The hair and the hangings are pronounced; Undercoat is present. The tail is also well hairy to the tip. All colors are allowed, also checkered. Typical colors are white, various shades of gray, as well as blue (mold-colored), wheat-colored and black. The strong, broad-headed head is richly hairy. Ears that are tilted or upright sometimes occur, but are not regarded as appropriate to the type or do not correspond to the breed characteristics. A strong lip formation is not desirable; The latter would be the case in dogs in which the lower jaw, viewed from the side, would not be clearly visible under the upper lip when the muzzle was closed. The sheep poodle's brown eyes value a calm, intelligent and alert look.

Mating with other types of old German or other shaggy-haired dog breeds is not permitted.
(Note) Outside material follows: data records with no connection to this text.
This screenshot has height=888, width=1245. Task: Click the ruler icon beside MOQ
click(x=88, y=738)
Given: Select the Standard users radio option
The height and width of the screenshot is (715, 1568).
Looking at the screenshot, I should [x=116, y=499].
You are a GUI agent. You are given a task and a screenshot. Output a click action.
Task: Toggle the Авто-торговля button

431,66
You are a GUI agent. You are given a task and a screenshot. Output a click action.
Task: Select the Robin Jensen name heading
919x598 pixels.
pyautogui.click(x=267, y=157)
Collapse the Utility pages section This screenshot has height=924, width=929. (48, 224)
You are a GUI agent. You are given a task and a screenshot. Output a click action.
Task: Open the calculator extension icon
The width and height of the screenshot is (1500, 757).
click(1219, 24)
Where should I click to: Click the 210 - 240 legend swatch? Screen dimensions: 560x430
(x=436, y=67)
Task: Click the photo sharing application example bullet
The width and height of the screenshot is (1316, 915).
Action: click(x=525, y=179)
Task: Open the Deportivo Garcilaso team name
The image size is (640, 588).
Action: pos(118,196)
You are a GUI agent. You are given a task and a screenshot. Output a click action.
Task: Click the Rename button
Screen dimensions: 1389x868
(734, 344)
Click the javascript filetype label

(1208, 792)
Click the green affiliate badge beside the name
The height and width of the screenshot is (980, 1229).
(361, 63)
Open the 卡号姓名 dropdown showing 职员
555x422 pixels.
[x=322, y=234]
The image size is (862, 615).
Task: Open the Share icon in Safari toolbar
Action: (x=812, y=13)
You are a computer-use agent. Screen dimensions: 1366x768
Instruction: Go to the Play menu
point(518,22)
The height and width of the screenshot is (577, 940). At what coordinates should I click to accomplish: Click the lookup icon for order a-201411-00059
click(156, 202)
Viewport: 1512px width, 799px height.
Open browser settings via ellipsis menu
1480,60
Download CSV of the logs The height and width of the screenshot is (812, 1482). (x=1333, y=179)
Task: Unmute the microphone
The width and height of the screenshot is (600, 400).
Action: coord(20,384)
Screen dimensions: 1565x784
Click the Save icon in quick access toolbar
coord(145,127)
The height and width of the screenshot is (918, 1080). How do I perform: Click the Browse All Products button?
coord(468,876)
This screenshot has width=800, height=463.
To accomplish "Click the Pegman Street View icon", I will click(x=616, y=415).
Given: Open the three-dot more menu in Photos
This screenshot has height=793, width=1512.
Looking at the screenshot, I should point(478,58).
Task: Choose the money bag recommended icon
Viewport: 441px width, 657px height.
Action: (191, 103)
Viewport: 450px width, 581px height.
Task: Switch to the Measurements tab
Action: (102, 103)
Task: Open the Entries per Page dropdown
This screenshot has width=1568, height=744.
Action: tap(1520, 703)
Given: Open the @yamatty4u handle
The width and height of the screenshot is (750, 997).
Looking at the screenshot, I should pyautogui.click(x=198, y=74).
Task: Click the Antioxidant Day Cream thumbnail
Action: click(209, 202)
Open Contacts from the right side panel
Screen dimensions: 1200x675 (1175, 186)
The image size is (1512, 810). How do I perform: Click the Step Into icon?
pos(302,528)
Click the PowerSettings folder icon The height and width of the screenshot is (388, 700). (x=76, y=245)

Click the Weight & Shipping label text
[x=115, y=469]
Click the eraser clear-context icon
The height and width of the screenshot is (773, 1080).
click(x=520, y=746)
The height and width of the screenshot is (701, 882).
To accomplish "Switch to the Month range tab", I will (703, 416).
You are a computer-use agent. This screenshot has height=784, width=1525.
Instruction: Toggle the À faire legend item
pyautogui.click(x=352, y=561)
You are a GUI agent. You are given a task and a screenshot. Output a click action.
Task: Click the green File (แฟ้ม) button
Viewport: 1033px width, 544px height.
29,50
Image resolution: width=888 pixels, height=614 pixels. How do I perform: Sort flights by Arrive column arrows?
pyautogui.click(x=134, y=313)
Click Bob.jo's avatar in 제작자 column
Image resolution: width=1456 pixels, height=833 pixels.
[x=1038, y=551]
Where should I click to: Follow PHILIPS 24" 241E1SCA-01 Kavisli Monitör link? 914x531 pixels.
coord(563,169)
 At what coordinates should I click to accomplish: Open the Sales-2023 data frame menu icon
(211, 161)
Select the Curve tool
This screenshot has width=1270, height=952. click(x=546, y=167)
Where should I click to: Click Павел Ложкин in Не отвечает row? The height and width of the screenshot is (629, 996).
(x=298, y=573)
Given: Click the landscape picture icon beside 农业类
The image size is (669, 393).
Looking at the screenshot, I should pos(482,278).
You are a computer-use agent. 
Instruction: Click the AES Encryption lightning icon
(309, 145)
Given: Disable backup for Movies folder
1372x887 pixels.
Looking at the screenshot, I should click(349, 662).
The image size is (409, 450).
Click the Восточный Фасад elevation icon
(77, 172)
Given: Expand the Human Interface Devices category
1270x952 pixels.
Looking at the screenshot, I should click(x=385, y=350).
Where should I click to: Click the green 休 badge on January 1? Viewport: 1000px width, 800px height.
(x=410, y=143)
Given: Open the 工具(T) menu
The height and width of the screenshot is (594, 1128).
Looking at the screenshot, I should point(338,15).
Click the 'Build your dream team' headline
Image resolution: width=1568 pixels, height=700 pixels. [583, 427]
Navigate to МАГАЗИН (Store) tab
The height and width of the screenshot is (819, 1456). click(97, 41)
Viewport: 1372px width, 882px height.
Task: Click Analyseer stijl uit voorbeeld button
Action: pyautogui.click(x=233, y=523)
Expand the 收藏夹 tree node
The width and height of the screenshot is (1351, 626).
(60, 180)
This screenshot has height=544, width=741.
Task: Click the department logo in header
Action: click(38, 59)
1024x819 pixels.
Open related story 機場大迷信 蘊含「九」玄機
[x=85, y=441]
The sheep poodle is a working dog whose tasks include working on the herd, in part completely independent, basically all day. He is an intelligent, spirited, active, persistent and eager to learn dog who shows pronounced herding behavior. He was selected for these qualities for centuries. Therefore, breeders who give suitable specimens in private hands ensure that the dogs come to extremely sporty people with plenty of space. "Sheep poodles are special dogs that demand something special from their pack."

See also


Web links

  • Sheep poodle (working group for the breeding of old German herding dogs)

Individual evidence

  1. exemplary: Leop. Jos. Fitzinger : The Raçen of the Tame Dog I. Department. In: Meeting reports of the Imperial Academy of Sciences. Mathematical and scientific class. Department 1: Biology, Mineralogy, Geography. Volume 56, 1867, ISSN  0371-4810 , pp. 377-585, here pp. 428-429 .
  2. which, however, cannot be ruled out - cf. Max von Stephanitz : The German Shepherd Dog in words and pictures. 6th, completely revised and greatly increased edition. Association for German Shepherds, Munich 1921, Textarchiv - Internet Archive
  3. a b Rudolf Löns: The German Shepherd Dogs of the Present. A handbook. Creutz'sche Verlagsbuchhandlung, Magdeburg 1924.
  4. Richard Strebel : The German dogs and their descent with reference to and discussion of all dog breeds. Volume 2. Kern & Birner, Frankfurt am Main 1905, p. 33.
  5. Adolf Müller: The faithful keeper of the herds . In: The Gazebo . Issue 46, 1872, pp. 759–762, here p. 760 ( full text [ Wikisource ]).
  6. Max von Stephanitz: The German Shepherd Dog in words and pictures. 6th, completely revised and greatly increased edition. Association for German Shepherd Dogs, Munich 1921, pp. 96–97, Textarchiv - Internet Archive .
  7. Max von Stephanitz: The German Shepherd Dog in words and pictures. 6th, completely revised and greatly increased edition. Association for German Shepherd Dogs, Munich 1921, pp. 97–99, Textarchiv - Internet Archive .
  8. Extensive quotations ("declarations of love") . On from Rudolf Löns: Natural hunting dog science, showing all types of working dogs. Weber, Heilbronn 1925.
  9. a b c d Susanne Zander: German Sheep Poodle Cultural Property. In: The dog. No. 2, 2005, pp. 16-19.
  10. a b W. Wieland: The herding dog blows in Pomerania. (PDF) In: The dog. Volume 1, pp. 299–301, (PDF; 391 kB.)
  11. Kynegetikos: Down-to-earth herding dogs (final part) . (PDF; 442 kB) In: The down-to-earth herding dog. News sheet of the student council for down-to-earth herding dogs in the RDH. No. 2, May 1939 = Rundschau for hunting and dog sports. Volume 17, No. 4/5, May 1939, pp. 1938–1939, here p. 1939.
  12. These names are given with reference to Wieland in Aga vom Hagen: Die Hunderassen. A guide for dog lovers and breeders. Akademische Verlagsgesellschaft Athenaion, Potsdam 1935, p. 120, right column.
  13. a b c d Lüders, Rassow and Wieland: The determination of the breed characteristics - print from 1956 for the special breeding association for herd working dogs in the GDR (PDF; 295 kB).
  14. At least outside of Pomerania, however, there were shaggy-haired people with upright and tip-eared ears; see. the pictures at Max von Stephanitz: The German Shepherd Dog in words and pictures. 6th, completely revised and greatly increased edition. Association for German Shepherds, Munich 1921, p. 97, Textarchiv - Internet Archive .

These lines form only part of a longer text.